Effectively, instead of turning a little success into building more trust with its core community, Vimeo went outside its culture and reinvested its wins into other communities. Their Circle of Cultural Trust was broken. The culture moved on. And eventually, Vimeo faded away.

Lessons for Creators

So what should creators take away from Vimeo’s path?

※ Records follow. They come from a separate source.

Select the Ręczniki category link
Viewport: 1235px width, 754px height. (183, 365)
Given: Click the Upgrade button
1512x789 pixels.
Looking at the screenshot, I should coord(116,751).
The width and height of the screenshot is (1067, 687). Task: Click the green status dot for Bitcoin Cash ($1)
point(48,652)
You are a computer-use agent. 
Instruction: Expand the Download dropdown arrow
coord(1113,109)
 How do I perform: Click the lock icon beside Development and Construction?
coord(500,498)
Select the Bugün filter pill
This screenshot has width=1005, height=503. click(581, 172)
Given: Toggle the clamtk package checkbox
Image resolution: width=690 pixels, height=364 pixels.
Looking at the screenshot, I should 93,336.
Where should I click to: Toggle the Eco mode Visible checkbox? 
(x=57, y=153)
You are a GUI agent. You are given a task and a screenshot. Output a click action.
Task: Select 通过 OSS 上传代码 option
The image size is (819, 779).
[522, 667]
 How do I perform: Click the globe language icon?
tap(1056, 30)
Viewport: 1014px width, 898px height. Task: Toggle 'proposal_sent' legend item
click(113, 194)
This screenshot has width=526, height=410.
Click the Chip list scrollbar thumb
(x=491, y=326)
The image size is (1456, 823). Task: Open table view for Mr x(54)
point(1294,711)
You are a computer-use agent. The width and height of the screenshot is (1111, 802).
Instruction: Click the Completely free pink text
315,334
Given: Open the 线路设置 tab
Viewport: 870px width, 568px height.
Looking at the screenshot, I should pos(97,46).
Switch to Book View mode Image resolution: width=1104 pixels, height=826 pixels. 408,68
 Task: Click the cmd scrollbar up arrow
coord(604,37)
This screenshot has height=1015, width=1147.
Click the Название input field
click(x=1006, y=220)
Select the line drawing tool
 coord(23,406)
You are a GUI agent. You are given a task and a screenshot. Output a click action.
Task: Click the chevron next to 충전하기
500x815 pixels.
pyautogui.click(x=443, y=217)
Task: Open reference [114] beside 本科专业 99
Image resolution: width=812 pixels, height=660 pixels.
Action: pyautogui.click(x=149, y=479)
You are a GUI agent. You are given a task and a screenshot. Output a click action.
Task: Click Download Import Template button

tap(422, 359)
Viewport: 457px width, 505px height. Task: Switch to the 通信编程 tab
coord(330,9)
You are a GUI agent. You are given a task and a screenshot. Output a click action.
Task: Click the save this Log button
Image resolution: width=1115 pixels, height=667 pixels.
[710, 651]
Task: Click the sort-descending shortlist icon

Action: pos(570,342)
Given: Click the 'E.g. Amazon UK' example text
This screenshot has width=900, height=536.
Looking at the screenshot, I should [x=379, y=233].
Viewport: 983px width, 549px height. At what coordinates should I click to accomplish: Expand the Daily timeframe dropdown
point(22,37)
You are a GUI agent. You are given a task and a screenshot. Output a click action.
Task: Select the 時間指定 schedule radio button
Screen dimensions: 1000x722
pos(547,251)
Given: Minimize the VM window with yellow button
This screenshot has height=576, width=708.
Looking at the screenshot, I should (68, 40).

  1. Your community is your moat. Vimeo’s strength was the trust it built with filmmakers. For creators rooted in culture—whether it’s Black culture or indie film—community is often the natural starting point, because you already live within it. In today’s economy, where the pendulum is shifting from valuing eyeballs to valuing community, don’t lose that advantage. A small, loyal community can compound into something no competitor can match.
  2. Trust must turn into value. Vimeo couldn’t deliver enough value to its filmmaking community to sustain itself. That’s on them. They should’ve found ways to bring value to both sides: filmmakers and the business. So listen carefully, creators: trust alone isn’t enough. You have to design offers, products, or experiences that create real value for your people—and, in turn, for you.
  3. Don’t break the circle. Even if your community feels too small or your revenue isn’t where you want it, don’t abandon them. Sure, pivots happen. But the best pivots narrow in on a segment of your community rather than abandoning it altogether. Once you break the circle—once you redirect your energy into a completely different audience—your old community won’t be waiting if it doesn’t work out.

In Closing

That’s the Circle of Cultural Trust. It’s the first part of what I call the Cultural Covenant. Maintain the circle, and your community will ride with you for the long run.